The window size and overlap should be wisely selected. Size of the window should be compared to the size of an expected car. These parameters were set to mimic perspective.

There are some sample results for a fixed window size (128x128 px) and overlap for the provided test images:

Test image 1 Test image 2 Test image 3 Test image 4 Test image 5 Test image 6

As we can see on examples above, the classifier successfully finds cars on the test images. However, there is a false positive example, so, we will need to apply a kind of filter (such as heat map) and the classifier failed to find a car on th 3rd image because it is too small for it. That is why, we will need to use multi scale windows.

Implemented ideas:

  • Images were preprocessed by undistortion process from the Advanced Lane Line finding project

  • To increase the classifier accuracy, feature extraction parameters were tuned. The data was augmented by flipped images.

  • To reduce number of false positives a heatmap with a threshold approach was implemented in the same to the suggested in the lectures way. For video the heatmap is accumulated by two frames which reduces number of outliers false positives.

  • To increase performance it is needed to analize the smallest possible number of windows. That is why, one can scan with a search window not across the whole image, but only areas where a new car can appear and also we are going to scan areas where a car was detected (track cars)

There is an example of a new car detection ROI:

New car detection ROI

And a car tracking ROI:

New car detection ROI

  • It is important to use different scale of the classifiers window on different parts of the image due to perspective.
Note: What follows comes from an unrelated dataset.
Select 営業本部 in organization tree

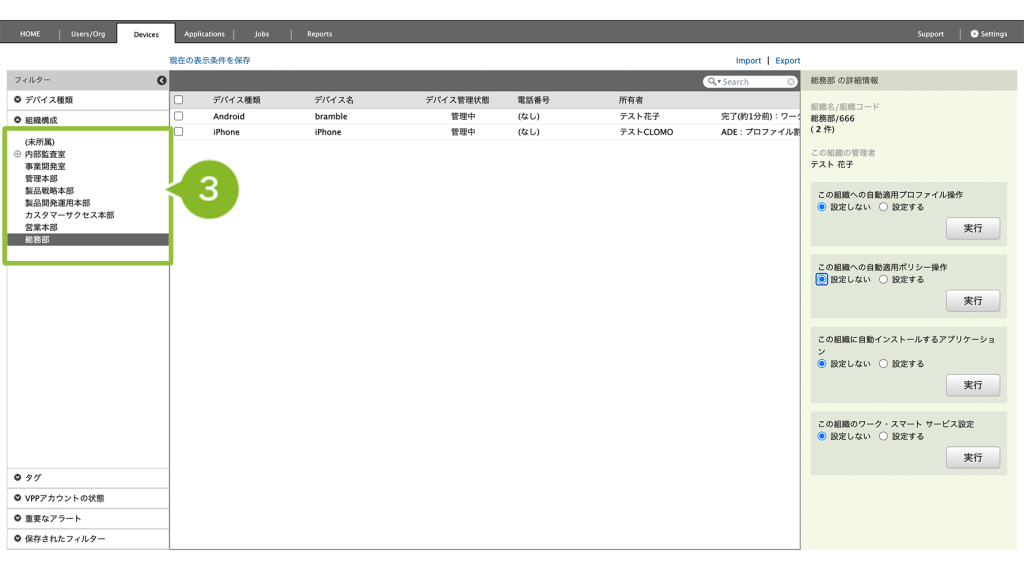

So, different ROI window sizes were applied on different areas (realized in the frame_proc function).

  • In order to reduce jitter the function filt applies a simple low-pass filter on the new and the previous cars boxes coordinates and sizes (see under the Frames processing header) with weight ALPHA=0.75 of the previous data. This makes car boundaries on video quite smooth.

  • To increase performance the analizys was skiped for every 2nd frame because we do not expect very fast moving of the detected cars. Known cars boundaries from the previous frame is used in such cases.

The pipeline visualization

Areas of interest for tracking of detected cars are marked green. Hot windows (which were classified as cars) are yellow.

Image proc

The heatmap of found hot windows overlap:

Heatmap

The final result of an image with cars boundaries and lane detection.

Image proc

Results and discussion

The pipeline is able to correctly lable cars areas on a video frames. The final video is here. The Advanced Lane Line finding algorithm was added for the lane marking.

  • Of course, the algorithm may fail in case of difficult light conditions, which could be partly resolved by the classifier improvement.

  • It is possible to improve the classifier by additional data augmentation, hard negative mining, classifier parameters tuning etc.

  • The algorithm may have some problems in case of car overlaps another. To resolve this problem one may introduce long term memory of car position and a kind of predictive algorithm which can predict where occluded car can be and where it is worth to look for it.

  • To eliminate false positives on areas out of the road, one can deeply combine results from the Advanced Lane Line finding project to correctly determine the wide ROI on the whole frame by the road boundaries. Unfortunately, it was not correctly implemented (just hard coded, which is enought for the project but not a good implementation for a real-world application) due to time limitation.

  • The pipeline is not a real-time (about 4 fps with Lane line detection, which independently performs at 9 fps). One can further optimize number of features and feature extraction parameters as well as number of analyzed windows to increase the rate because lane line detection is quite fast.